Long non‐coding RNAs in nucleus pulposus cell function and intervertebral disc degeneration

Zheng Li 1, Xingye Li 2, Chong Chen 1, Shugang Li 1,, Jianxiong Shen 1,, Gary Tse 3,4, Matthew T V Chan 4, William K K Wu 4,5
PMCID: PMC6528936  PMID: 30039593

Abstract

Intervertebral disc degeneration (IDD) is the major cause of low back pain which incurs a significant public‐health and economic burden. The aetiology of IDD is complex, with developmental, genetic, biomechanical and biochemical factors contributing to the disease development.

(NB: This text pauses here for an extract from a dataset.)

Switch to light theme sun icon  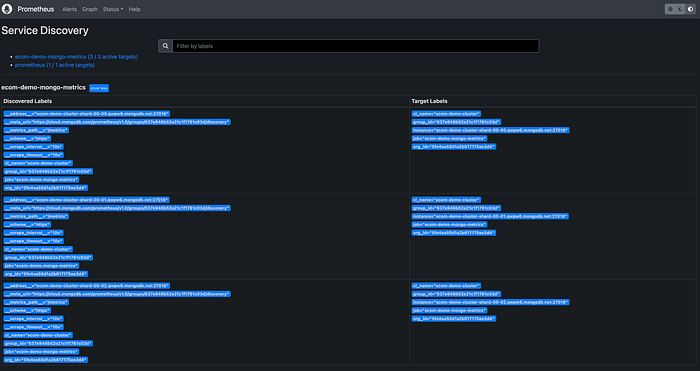point(670,9)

Deregulated phenotypes of nucleus pulposus cells, including aberrant differentiation, apoptosis, proliferation and extracellular matrix deposition, are involved in the initiation and progression of IDD. Non‐coding RNAs, including long non‐coding RNAs (lncRNAs), have recently been identified as important regulators of gene expression. Research into their roles in IDD has been very active over the past 5 years. Our review summarizes current research regarding the roles of deregulated lncRNAs (eg, RP11‐296A18.3, TUG1, HCG18) in modulating nucleus pulposus cell functions in IDD. These exciting findings suggest that specific modulation of lncRNAs or their downstream signalling pathways might be an attractive approach for developing novel therapeutics for IDD.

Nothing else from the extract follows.